Starting with the line that contains "The height and" and going on through the line that contains "Toggle grid snapping icon in viewport", write out those lines of the records again, swapping "grid snapping" for "grid alignment" and changing nothing else. Give only those lines.

> **Record set**
********************
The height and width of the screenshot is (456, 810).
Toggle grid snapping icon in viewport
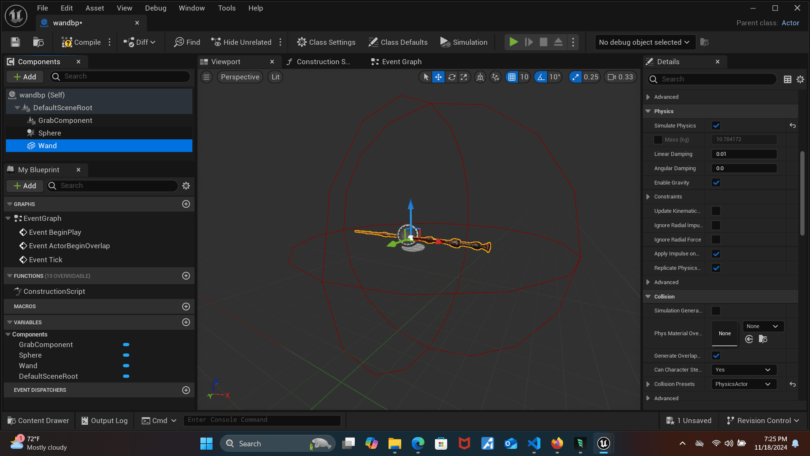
********************
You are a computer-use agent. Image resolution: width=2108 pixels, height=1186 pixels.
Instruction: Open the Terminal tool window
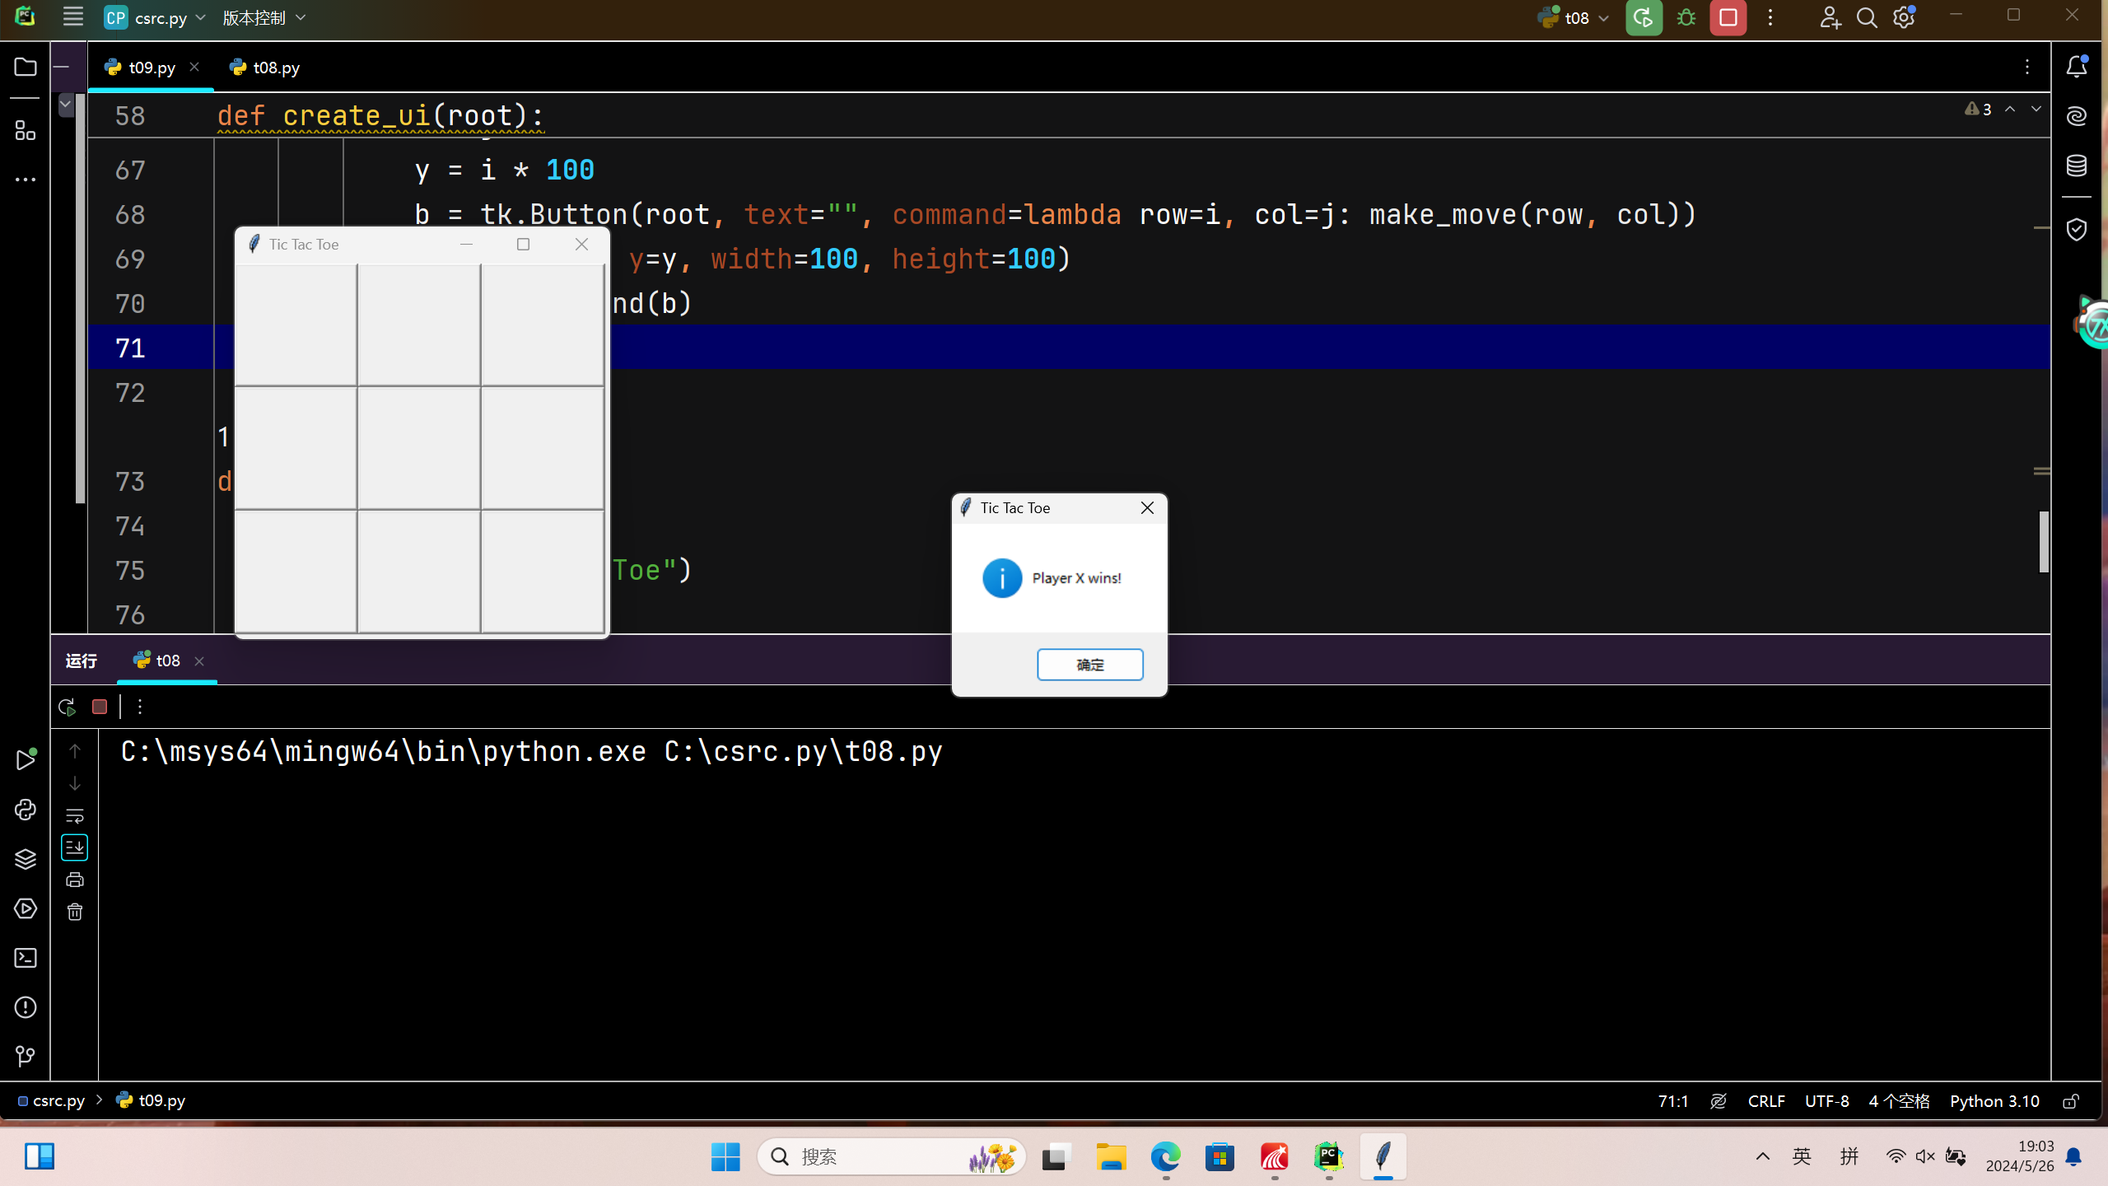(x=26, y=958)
********************
> **Output for this task**
The height and width of the screenshot is (456, 810).
Toggle grid alignment icon in viewport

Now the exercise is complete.